Dazu nennt er noch weitere Beispiele, wie etwa die Geschenkannahme. Diese müssen ab einem Wert von 150 Euro gemeldet werden, doch gibt es keine offizielle Stelle, die den Wert schätzen würde. Das machen die Beschenkten selbst. Diese Statuten betreffen aber nur Sachgeschenke: "Das Absurde ist: Man kann auf eine Lobbyveranstaltung gehen, dort kostenlos trinken und essen. Das kann theoretisch viel mehr wert sein, aber das muss man nicht angeben. Das gehört dann einfach zum Job."

Nebeneinkünfte

Auch dürfen EU-Parlamentarier noch Nebenjobs ausüben, die Höhe der Einkünfte daraus müssen erst seit dem Korruptionsskandal 2022 um Eva Kaili "auf detaillierte und präzise Weise" angegeben werden. "Der Witz daran, es wird ebenfalls nicht kontrolliert. Ich muss keine Belege einreichen, das Parlament hat keine Steuererklärung von mir, auch keine Kontoauszüge und damit ist auch das, ehrlich gesagt, einfach eine Verarsche".

Die österreichischen Abgeordneten sind jedenfalls (offiziell) zurückhaltend mit Zuverdiensten. ÖVP-EU-Urgestein Othmar Karas (seit 1999 im EU-Parlament) gab in seiner letzten Erklärung Ende 2023 an, überhaupt nichts nebenbei kassiert zu haben. Seine anderen Tätigkeiten als Hilfswerk-Präsident und diversen Vereinen und Gesellschaften hätten ihm "keine" Einkommen oder sonstige Vorteile gebracht. 

Ein freiheitliches Zubrot gibts derweil für Harald Vilimsky (FPÖ, seit 2014 im EU-Parlament). Laut seiner offiziellen Erklärung erhält er monatlich 1.000 Euro von seiner Partei extra. Wofür? "Medienberatung". Aus dem ganzen restlichen Reigen an blauen Funktionen, die er weiter innehat, beziehe er hingegen "keine" Einkommen.

Nico Semsrott 2019 während einer Plenarsitzung 2019.
Nico Semsrott 2019 während einer Plenarsitzung 2019.
Philipp von Ditfurth / dpa / picturedesk.com

Obergrenze gefordert

Satiriker Semsrott hofft auf frischen Wind im Parlament. Er würde sich ein Initiativrecht für das Parlament wünschen, denn aktuell kann nur die EU-Kommission Gesetze zur Abstimmung einbringen.

Dazu solle auch die EU-Bevölkerung über Petitionen mehr Einfluss auf die Politik bekommen und die Gesetzgebung verändern können. "Es muss diese Perspektive geben, dass die Bevölkerung selbst ein Korrektiv sein kann zwischen den Wahlen. Nicht als Ersatz, sondern Ergänzung." 
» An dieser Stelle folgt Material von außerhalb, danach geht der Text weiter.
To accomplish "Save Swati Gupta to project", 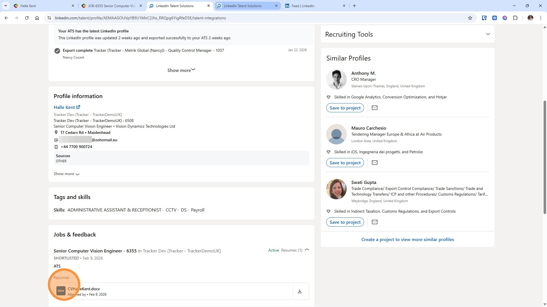I will tap(345, 222).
Auch bei der intransparenten Geld-Thematik müsse aufgeräumt werden, konstatiert der Deutsche. Er fordert ein Nebentätigkeitsverbot und darüber hinaus auch die Pflicht, Steuererklärungen zu veröffentlichen. "Ich möchte, wenn ich als Wähler Abgeordneten Macht gebe, denen vertrauen können, dass die das nicht zum Eigennutz machen."

"Man hebt hier ab"

Zu guter Letzt stellt er sich noch eine Obergrenze vor, wie lange man als Mandatar tätig sein kann. "Ich finde, man darf einmal wiedergewählt werden und nach zehn Jahren muss man hier raus. Das ist auch für die eigene psychische Gesundheit und für das eigene Sozialleben wichtig."

Denn, so weiß er aus eigener Erfahrung, wenn man auf Dauer in der EU-Schaltzentrale werkelt, hebt man irgendwann ab. "Es gibt einen Gewöhnungsprozess: Wenn da Geldbeträge auf dem Konto reingekommen sind, dann habe ich immer erstmal gedacht, das fühlt sich irgendwie falsch und kriminell an. Mittlerweile finde ich das okay. Wenn ich noch eine Legislaturperiode hier drin bleiben würde, würde ich sagen: 'Ne, das ist auch mein gutes Recht'".